Sure did. Until today when it really hit me (in the stomach. With pointy objects. That I was jabbing. Into myself) that we’re really doing this all over again. I swore up and down I never would.
Funny how we’re so sure of things until we’re so sure of exactly the opposite.
And it’s not that I thought it would be easy this time. I just didn’t realize it would be this hard.
Last time (in case you’re new here, last time we were fortunate enough to be successful on our first IVF and subsequently had the Bub) it felt like we were trying something new and it may or may not work and we’d go from there.
This time feels more like an end than a beginning.

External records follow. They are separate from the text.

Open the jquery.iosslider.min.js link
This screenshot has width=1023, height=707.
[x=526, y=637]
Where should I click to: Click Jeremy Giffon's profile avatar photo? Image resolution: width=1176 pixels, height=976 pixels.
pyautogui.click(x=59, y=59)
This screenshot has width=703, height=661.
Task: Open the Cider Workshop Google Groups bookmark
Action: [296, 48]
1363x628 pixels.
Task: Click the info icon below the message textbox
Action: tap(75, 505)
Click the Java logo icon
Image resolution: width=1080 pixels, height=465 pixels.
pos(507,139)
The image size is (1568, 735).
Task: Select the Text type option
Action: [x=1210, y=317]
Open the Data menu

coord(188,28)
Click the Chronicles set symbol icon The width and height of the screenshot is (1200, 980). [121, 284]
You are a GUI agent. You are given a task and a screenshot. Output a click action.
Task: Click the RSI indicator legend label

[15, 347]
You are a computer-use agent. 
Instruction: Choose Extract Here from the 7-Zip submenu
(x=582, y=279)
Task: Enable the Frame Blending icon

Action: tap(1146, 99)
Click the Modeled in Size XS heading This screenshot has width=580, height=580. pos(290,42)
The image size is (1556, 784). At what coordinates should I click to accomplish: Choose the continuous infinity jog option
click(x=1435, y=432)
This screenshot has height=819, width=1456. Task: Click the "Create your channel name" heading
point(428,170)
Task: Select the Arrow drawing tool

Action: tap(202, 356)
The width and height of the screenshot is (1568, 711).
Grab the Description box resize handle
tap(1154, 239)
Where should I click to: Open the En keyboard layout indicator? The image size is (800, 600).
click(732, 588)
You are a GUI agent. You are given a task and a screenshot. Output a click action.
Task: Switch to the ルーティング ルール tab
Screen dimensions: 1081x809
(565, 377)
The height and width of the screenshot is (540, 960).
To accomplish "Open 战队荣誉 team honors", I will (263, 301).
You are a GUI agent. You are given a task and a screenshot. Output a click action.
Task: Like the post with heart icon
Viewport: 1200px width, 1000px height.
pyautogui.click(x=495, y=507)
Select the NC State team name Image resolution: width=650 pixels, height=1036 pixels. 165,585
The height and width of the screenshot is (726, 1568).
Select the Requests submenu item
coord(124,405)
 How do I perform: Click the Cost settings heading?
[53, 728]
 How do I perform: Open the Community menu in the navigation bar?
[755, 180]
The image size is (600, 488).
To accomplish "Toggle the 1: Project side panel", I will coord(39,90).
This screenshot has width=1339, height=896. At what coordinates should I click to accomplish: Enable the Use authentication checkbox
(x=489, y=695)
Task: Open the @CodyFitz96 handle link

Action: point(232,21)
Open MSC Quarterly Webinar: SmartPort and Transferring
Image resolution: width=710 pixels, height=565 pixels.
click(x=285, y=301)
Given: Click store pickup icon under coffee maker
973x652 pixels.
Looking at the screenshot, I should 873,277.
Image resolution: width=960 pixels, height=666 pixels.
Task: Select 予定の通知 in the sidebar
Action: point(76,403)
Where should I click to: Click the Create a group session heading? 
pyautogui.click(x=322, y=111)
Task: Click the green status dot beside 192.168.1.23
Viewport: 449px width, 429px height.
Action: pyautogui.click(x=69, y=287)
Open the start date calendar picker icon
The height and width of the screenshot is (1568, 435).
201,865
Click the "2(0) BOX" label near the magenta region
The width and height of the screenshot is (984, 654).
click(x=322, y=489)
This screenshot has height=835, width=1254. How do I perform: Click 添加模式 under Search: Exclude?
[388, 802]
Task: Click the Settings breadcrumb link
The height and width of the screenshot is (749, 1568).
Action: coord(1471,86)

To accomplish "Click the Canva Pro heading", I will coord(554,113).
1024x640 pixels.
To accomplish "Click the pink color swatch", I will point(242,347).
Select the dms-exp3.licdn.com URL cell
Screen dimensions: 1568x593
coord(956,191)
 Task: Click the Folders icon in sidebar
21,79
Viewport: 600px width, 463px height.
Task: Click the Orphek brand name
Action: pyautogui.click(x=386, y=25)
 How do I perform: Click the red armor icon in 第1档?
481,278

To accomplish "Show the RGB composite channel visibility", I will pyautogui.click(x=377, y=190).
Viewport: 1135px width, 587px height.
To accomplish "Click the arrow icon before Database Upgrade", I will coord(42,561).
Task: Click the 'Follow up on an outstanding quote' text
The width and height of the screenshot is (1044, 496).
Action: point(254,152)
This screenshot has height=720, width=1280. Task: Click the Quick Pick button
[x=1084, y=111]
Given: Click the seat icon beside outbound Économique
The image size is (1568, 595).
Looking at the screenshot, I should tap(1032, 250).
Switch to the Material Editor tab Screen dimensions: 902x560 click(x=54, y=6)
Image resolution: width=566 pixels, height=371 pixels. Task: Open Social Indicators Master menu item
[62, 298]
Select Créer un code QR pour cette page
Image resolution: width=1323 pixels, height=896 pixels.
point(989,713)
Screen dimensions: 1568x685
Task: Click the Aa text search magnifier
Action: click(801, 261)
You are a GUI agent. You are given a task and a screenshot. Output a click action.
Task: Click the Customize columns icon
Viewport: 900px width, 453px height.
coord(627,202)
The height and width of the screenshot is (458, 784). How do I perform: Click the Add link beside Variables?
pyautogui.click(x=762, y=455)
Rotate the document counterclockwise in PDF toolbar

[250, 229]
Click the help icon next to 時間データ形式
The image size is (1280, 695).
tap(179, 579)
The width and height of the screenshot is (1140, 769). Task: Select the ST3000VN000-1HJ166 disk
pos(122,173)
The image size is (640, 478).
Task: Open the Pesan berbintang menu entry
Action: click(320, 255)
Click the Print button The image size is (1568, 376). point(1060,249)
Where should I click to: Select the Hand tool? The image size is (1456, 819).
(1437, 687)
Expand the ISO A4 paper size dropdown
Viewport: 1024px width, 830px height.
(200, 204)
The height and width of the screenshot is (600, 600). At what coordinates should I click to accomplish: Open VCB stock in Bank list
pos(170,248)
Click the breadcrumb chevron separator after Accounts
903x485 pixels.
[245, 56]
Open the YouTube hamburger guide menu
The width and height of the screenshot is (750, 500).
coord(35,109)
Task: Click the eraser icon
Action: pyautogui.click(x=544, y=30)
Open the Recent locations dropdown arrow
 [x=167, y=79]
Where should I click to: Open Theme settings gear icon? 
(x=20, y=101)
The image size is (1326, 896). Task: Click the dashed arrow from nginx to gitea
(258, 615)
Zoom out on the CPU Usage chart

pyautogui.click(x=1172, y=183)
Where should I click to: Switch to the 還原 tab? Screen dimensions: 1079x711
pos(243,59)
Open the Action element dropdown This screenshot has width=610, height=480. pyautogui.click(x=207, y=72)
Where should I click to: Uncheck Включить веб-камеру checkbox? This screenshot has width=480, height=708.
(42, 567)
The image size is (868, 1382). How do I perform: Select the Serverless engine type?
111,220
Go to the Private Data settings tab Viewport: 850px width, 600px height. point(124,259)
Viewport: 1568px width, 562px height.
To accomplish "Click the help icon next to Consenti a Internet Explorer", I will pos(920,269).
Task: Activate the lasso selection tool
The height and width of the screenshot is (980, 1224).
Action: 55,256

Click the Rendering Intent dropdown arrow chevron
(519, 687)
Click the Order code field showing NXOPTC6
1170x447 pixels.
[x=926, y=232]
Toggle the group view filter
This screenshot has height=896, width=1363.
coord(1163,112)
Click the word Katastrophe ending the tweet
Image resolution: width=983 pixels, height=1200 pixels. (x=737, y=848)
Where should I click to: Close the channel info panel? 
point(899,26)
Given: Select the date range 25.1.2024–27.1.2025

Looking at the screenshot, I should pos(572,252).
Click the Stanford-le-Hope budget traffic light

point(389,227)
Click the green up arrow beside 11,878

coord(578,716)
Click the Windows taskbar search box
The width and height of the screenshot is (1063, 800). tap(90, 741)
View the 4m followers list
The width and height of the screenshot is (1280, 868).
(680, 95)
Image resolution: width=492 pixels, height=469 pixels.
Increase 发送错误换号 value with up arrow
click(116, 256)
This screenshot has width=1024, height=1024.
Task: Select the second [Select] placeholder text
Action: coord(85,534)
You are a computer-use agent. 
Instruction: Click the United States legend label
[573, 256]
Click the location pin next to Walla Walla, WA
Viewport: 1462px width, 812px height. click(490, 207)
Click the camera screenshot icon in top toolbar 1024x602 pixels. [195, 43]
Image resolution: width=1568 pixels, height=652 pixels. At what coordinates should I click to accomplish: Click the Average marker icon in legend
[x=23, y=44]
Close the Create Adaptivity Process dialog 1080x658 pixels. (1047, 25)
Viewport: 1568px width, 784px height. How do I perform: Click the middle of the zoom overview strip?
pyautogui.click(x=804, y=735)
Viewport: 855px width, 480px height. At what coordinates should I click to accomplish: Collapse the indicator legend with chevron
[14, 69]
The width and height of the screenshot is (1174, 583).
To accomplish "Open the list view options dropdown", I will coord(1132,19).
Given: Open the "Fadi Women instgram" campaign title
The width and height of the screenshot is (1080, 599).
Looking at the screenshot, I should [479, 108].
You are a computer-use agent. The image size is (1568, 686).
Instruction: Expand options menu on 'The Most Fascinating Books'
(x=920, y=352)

If it works – the end, our family is complete.
If it doesn’t – the end. Our family is complete.
There’s a part of me that is resigned to endings – not beginnings. Defense mechanism? Fatalism? Stabbingyourselfinthegutism?
There’s a melancholy in my heart I can’t seem to shake.
Maybe this whole not-so-many-egg thing is just f.uc.king with me.
2 injections – gonal-f dose 300ui, luveris 75 + a thyroid drug that’d been added to the protocol. There will be another injection added in next week.
Yesterday for day 0 numbers there were a total of 6 resting follices (10 the last round) and an e2 of 92.
Not many resties. not many eggs expected. a whole lot of drugs still to be injected. not a speck of hope detected.
I thought I was tough enough. But now? I feel a million miles away from where I had once hoped this would get me.
And i’m finding that to be a tough pill to swallow.